USA

Democratic National Committee Chairman Howard Dean Thursday urged Florida and Michigan party officials to come up with plans to repeat their presidential nominating contests so that their delegates can be counted. The states would have to fund such do-overs. The committee stripped both states, which wanted more influence in picking a nominee, of all delegates for holding primaries earlier than permitted.

Home foreclosures continued to climb in the final quarter of last year, when 0.83 percent of all mortgages fell into foreclosure, surpassing the previous high of 0.78 percent set the prior quarter, the Mortgage Bankers Association reported Thursday.

Facing a projected operating deficit of $1 billion this year, the largest since 1995, the US Postal Service wants to explore the possibility of renting space in thousands of post offices to banks and other commercial interests, Postmaster General John Potter told a Senate subcommittee Wednesday. This could help offset revenues lost as online bill-paying and anti-junk mail efforts increase.

American fighter jets intercepted a Russian bomber Wednesday and escorted it out of an area off the Korean coast occupied by the USS Nimitz aircraft carrier and its accompanying ships, US defense officials said.

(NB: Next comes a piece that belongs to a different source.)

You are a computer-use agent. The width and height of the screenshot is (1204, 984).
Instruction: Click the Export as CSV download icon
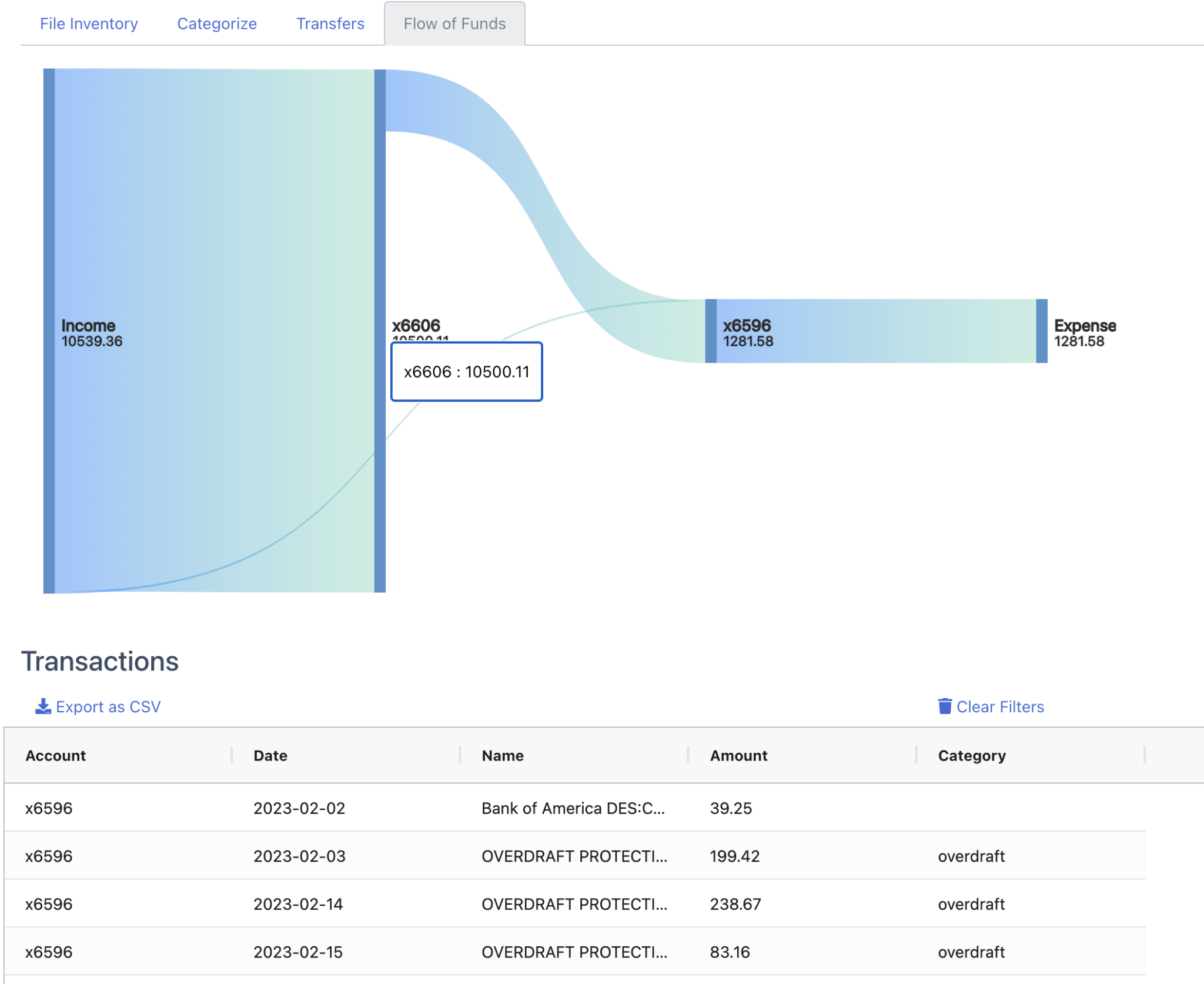click(42, 706)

A three-day, man-made flood, created by releasing 300,000 gallons of water per second at the Glen Canyon Dam (above) near the Arizona-Utah border, will end Friday. The goal is to spread sediment and restore sandbars. Interior officials have twice before unleashed waters from Lake Powell into the Colorado River, which has lost 98 percent of the sediment it once deposited in the Grand Canyon.

Mike Huckabee's advisers moved quickly to craft a strategy for keeping the excitement generated by his ultimately unsuccessful presidential bid alive, possibly with an eye to a future run for the White House, The Washington Post said Thursday. The former Arkansas governor, who conceded the GOP nomination to Sen. John McCain of Arizona, may look for a radio show or other forum to build a conservative coalition.

Acting on a proposal by McKay Hutch, 14, the city council of South Pasadena, Calif., has declared this week and every first week of March hereafter as No Cussing Week. The proclamation aims to remind people to be more civil. Above, McKay, who started a high school No Cussing Club, joins his dad at the family's restaurant.